Before the story airs: Debra Morgan goes one-on-one with Sylvia Hatchell
Posted July 2, 2014
It's remarkable how fast life can change. In the instant the doctor utters the words, our assets, honors and titles we thought would define our lives as successful become more like street signs instead of the destination.
I’ve had the opportunity to see this firsthand in our community through wonderful charities that have welcomed me. I’ve heard it repeated many times ... "What I thought mattered just didn’t anymore." Executives, painters, teachers, musicians ... you name it. Even the most successful in their field find what they value most becomes much more basic: How do I survive? If I don’t survive, what does that mean for my family and those who count on me? Have I done what I wanted to do with the life I was given?
In October 2013, just three days before UNC Coach Sylvia Hatchell was given her diagnosis of Leukemia, I was honored to moderate a panel discussion with of all four Triangle division one NCAA women's coaches. It's one of my favorite events. As usual, Coach Hatchell was funny, engaging, insightful and never seemed the slightest bit sick. At the time, she didn’t know.
The winningest active coach in women's college basketball was having a career year. She was inducted into the Naismith Basketball Hall of Fame, an honor she called "the next best thing to heaven for a basketball guru like me." She had the top recruiting class in the country. She earned her 900th win, one of only three women's coaches to ever reach that milestone. Her family was doing well. She had life lined up right where she thought she wanted it.
Then, her doctor uttered those words. Cancer ... Leukemia ... Hospital ... Chemo ... Now.
How does one of the most successful and energetic people in her field deal with losing control, losing her purpose in life – to coach – and being told she may be losing her life?

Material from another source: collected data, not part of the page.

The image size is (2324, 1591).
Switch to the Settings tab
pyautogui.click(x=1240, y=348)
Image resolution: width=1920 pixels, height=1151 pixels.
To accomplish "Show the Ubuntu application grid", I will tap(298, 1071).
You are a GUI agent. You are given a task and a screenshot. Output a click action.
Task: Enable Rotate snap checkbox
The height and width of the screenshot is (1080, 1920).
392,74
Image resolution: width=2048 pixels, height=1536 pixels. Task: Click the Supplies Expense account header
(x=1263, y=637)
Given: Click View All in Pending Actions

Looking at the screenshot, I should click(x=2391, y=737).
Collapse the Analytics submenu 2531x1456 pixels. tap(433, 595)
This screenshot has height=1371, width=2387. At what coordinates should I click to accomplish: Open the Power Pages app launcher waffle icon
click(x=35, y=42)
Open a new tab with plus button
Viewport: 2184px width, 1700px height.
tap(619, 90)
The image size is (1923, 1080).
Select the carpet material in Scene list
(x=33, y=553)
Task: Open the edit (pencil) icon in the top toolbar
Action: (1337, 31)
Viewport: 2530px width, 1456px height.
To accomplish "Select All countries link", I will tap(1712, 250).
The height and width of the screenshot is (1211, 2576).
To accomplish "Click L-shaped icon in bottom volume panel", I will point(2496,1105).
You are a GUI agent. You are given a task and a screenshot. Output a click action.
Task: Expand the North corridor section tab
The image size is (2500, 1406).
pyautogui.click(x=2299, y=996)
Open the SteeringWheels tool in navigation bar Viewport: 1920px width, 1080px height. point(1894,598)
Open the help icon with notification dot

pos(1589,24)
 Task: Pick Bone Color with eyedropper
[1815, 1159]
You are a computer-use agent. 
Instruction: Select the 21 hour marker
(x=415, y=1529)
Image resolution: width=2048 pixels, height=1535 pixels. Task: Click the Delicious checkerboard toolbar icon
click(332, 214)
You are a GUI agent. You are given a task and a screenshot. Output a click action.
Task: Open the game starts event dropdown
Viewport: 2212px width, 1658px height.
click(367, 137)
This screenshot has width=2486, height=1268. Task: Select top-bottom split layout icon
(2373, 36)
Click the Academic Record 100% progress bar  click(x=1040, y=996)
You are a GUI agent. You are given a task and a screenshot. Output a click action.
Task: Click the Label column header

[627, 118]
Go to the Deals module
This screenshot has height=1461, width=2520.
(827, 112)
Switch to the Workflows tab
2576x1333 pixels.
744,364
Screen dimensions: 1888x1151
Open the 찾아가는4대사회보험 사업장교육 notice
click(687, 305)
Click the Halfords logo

After spending time with Sylvia Hatchell, I was inspired. Rivalries aside, you can't help but be a fan. Her prominence in her field and in our community garners attention when something like this occurs. But her story is true for so many of our friends and family. She will inspire you to fight as hard as you can for what truly matters.
Thursday on WRAL-TV at 5:30 p.m., Coach Hatchell takes me back to that day she received the call from the doctor. She invited me into her beautiful Chapel Hill home, all decorated in Carolina blue, of course, where we chatted for three hours. She and her husband open up about her diagnosis, how she told her team, how faith, family and friends pulled her through and how she feels compelled to help others.
And you can’t miss the really interesting place where she keeps her wig!